Abstract

Gangliosides are acidic glycosphingolipids (GLS) found in cells membrane, lipid raft domains, and are particularly abundant in central nervous systems, where they play important roles. Alteration in gangliosides has been correlated with the development of diseases, such as neurodegenerative diseases, and inflammation, usually associated with oxidative stress. However, knowledge regarding oxidation of gangliosides is scarce.

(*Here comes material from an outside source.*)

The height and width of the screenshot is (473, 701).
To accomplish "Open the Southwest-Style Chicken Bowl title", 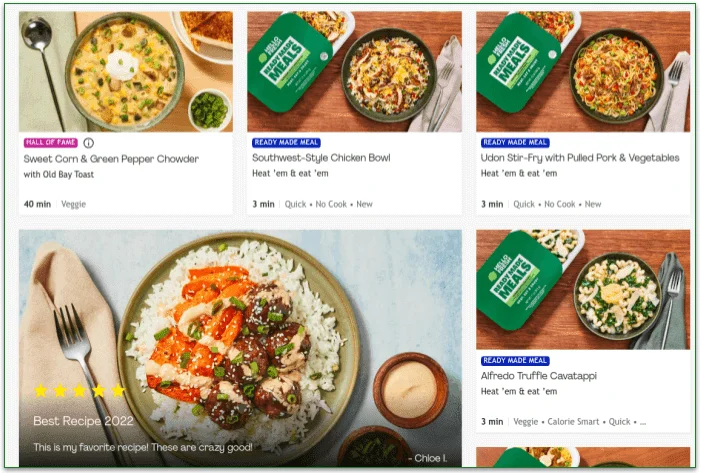I will 321,158.
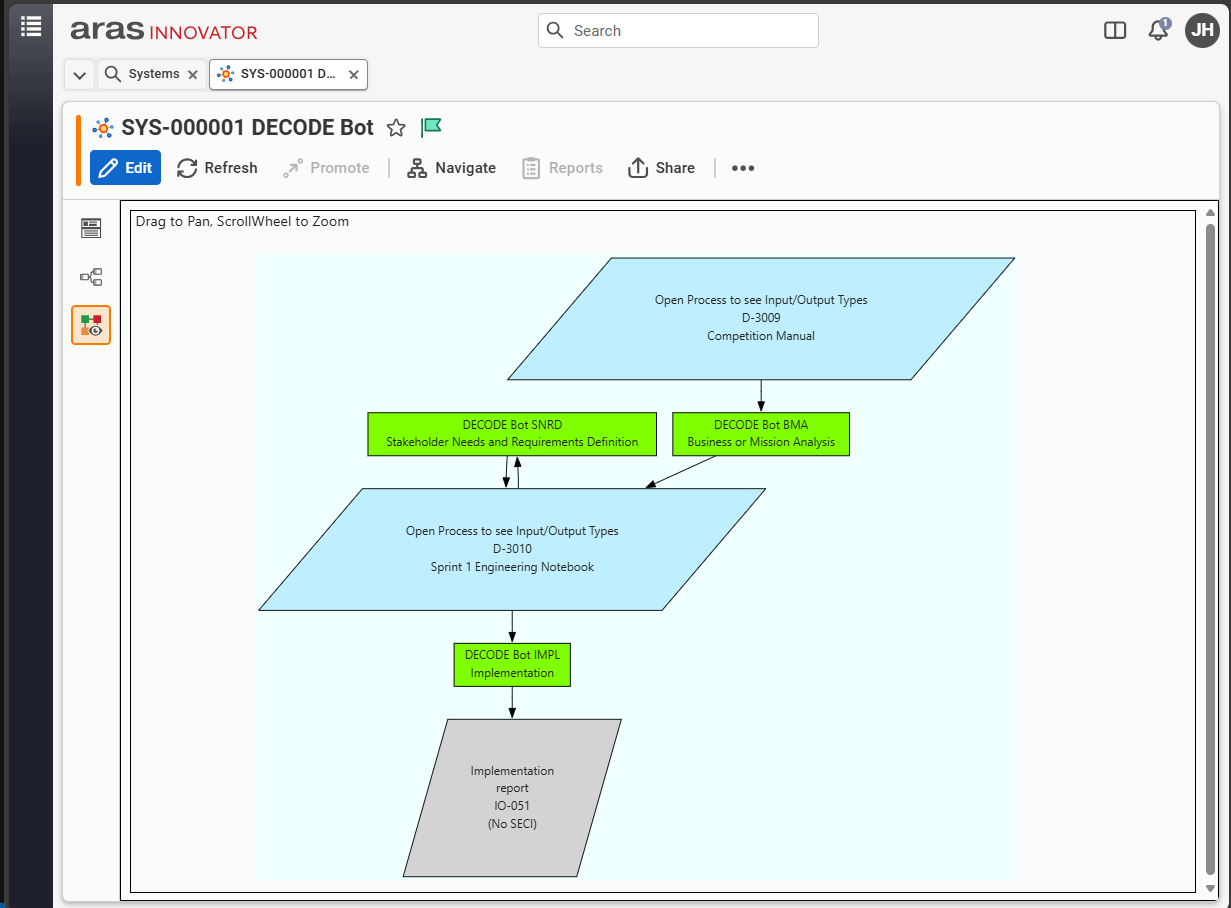The width and height of the screenshot is (1231, 908).
Task: Close the Systems tab
Action: pyautogui.click(x=193, y=75)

In this study we evaluated the effect of radical oxidation in GM1 (Neu5Acα2–3 (Galβ1–3GalNAcβ1–4) Galβ1–4Glcβ1Cer) under Fenton reaction conditions, using ESI-MS and MS/MS. Oxidation of GM1 yield a plethora of product including oxygenated GM1 and several GLS formed due to oxidative decomposition of the glycosidic moiety, leading to the formation of other gangliosides:GM2, GM3, asialo-GM1, asialo-GM; small GSL as LacCer, GalCer and ceramides. Non-enzymatic oxidation of GM1 under oxidative stress contributes to the generation of other gangliosides that may participate in the imbalance of gangliosides metabolism in vivo, through uncontrolled enzymatic pathways and, consequently, play some role in neurodegenerative processes.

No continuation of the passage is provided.